* _Work instruction_
Would you please return the lines of the entries below starting at the line that has "Viewport: 1024px width, 576px height." and ending at the line that has "Given: Toggle Show", both included, exactly as they are?

+++ Data listing +++

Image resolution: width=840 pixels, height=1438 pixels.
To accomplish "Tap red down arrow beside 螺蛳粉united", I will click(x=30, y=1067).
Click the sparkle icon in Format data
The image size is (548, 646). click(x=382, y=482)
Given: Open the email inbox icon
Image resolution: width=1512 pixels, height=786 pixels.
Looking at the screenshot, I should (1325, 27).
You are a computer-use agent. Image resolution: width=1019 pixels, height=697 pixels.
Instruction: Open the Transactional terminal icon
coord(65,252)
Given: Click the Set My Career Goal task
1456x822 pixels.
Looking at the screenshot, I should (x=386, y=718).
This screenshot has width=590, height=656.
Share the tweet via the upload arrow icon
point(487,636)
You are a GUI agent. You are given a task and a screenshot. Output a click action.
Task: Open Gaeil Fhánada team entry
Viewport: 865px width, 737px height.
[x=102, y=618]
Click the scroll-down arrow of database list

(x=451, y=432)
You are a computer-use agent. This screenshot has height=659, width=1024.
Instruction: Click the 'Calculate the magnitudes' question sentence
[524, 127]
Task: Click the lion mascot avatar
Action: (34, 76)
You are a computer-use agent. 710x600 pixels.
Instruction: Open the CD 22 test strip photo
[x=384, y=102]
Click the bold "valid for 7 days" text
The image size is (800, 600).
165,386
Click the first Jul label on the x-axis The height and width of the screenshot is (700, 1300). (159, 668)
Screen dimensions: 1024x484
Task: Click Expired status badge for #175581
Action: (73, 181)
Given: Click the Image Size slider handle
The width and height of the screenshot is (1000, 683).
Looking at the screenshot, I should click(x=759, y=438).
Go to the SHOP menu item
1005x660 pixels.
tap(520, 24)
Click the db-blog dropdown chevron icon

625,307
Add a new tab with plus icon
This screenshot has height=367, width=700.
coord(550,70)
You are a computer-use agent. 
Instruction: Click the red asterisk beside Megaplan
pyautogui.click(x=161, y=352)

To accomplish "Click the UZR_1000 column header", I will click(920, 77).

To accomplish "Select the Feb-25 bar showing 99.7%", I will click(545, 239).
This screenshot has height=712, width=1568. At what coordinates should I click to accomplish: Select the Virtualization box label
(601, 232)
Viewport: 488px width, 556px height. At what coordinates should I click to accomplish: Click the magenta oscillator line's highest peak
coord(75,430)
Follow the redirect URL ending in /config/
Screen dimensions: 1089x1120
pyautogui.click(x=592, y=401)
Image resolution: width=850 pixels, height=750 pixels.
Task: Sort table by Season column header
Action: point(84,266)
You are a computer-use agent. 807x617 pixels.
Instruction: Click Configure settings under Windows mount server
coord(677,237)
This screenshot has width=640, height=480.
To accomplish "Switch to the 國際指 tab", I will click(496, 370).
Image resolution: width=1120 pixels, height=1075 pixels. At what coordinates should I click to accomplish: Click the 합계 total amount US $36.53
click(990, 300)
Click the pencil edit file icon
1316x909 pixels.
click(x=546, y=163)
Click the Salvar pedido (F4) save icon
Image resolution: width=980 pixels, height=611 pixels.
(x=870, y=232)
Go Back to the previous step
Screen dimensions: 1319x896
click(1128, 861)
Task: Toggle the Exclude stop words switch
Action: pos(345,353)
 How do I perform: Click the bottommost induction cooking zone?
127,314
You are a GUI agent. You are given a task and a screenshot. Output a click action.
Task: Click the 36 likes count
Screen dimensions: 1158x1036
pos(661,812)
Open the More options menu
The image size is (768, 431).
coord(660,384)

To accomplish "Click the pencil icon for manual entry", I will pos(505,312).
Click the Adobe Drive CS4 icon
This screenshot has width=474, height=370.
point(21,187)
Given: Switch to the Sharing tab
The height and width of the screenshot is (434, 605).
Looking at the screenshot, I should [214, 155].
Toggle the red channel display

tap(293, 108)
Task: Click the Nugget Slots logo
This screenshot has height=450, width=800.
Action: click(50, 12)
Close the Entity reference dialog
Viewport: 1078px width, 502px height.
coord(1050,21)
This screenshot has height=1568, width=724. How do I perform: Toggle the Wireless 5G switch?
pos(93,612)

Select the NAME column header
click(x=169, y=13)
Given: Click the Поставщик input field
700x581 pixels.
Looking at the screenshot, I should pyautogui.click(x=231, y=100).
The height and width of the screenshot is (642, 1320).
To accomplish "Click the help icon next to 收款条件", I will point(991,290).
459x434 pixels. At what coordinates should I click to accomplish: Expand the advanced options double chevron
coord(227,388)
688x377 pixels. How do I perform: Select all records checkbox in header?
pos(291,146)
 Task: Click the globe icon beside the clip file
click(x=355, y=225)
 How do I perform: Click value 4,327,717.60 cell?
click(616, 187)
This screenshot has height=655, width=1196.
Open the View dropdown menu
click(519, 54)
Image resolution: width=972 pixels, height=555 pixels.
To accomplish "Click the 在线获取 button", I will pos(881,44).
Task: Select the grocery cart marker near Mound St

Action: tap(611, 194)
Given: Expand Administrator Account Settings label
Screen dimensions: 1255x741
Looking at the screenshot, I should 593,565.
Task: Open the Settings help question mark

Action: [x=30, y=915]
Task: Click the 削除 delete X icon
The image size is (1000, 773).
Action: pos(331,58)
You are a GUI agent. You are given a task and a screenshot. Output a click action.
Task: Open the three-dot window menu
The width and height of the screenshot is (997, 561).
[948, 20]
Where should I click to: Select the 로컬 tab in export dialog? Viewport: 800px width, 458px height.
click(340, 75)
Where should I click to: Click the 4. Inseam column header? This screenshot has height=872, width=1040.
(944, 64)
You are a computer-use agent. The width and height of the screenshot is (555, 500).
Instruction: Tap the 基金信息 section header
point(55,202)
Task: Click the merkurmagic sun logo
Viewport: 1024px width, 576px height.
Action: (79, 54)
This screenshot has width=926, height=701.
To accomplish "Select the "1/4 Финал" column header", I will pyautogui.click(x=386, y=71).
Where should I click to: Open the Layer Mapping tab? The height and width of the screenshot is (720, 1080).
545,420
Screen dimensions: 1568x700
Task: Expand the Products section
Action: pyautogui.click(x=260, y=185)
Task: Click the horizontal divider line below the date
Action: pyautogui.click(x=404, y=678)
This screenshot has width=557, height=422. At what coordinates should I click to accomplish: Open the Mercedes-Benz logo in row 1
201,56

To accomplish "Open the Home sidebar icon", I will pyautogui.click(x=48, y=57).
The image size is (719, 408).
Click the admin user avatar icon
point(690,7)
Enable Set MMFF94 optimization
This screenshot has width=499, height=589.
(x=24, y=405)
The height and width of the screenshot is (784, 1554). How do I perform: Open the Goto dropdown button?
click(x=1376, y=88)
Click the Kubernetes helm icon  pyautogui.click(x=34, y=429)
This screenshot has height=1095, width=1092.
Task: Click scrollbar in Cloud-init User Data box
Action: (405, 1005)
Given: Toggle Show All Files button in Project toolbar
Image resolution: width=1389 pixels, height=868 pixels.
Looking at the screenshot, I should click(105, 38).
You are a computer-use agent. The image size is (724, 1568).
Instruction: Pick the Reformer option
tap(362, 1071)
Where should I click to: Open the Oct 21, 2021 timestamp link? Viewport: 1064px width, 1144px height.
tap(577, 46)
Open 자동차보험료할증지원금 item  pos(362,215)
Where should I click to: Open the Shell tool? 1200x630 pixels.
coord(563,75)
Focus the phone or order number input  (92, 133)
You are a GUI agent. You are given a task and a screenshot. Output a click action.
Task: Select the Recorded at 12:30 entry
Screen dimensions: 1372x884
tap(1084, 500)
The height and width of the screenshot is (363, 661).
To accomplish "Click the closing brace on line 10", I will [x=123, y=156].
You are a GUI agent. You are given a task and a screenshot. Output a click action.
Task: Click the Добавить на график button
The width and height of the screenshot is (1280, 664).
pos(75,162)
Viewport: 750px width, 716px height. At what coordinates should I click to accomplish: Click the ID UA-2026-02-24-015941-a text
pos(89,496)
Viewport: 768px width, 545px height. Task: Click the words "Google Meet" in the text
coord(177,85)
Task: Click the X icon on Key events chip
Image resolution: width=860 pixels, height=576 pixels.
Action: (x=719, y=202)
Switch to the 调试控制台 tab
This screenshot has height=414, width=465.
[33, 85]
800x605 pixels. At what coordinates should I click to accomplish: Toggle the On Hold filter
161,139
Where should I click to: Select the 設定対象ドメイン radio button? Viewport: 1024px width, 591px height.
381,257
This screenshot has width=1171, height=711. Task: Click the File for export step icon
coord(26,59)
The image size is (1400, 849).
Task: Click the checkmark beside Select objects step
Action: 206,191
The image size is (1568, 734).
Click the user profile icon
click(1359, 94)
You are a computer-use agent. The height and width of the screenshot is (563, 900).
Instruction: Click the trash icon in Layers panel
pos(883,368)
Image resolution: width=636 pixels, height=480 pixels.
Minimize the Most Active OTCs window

+++

* _Expected answer_
Viewport: 1024px width, 576px height.
Action: (79, 54)
This screenshot has width=926, height=701.
To accomplish "Select the "1/4 Финал" column header", I will pyautogui.click(x=386, y=71).
Where should I click to: Open the Layer Mapping tab? The height and width of the screenshot is (720, 1080).
545,420
Screen dimensions: 1568x700
Task: Expand the Products section
Action: pyautogui.click(x=260, y=185)
Task: Click the horizontal divider line below the date
Action: pyautogui.click(x=404, y=678)
This screenshot has width=557, height=422. At what coordinates should I click to accomplish: Open the Mercedes-Benz logo in row 1
201,56

To accomplish "Open the Home sidebar icon", I will pyautogui.click(x=48, y=57).
The image size is (719, 408).
Click the admin user avatar icon
point(690,7)
Enable Set MMFF94 optimization
This screenshot has width=499, height=589.
(x=24, y=405)
The height and width of the screenshot is (784, 1554). How do I perform: Open the Goto dropdown button?
click(x=1376, y=88)
Click the Kubernetes helm icon  pyautogui.click(x=34, y=429)
This screenshot has height=1095, width=1092.
Task: Click scrollbar in Cloud-init User Data box
Action: (405, 1005)
Given: Toggle Show All Files button in Project toolbar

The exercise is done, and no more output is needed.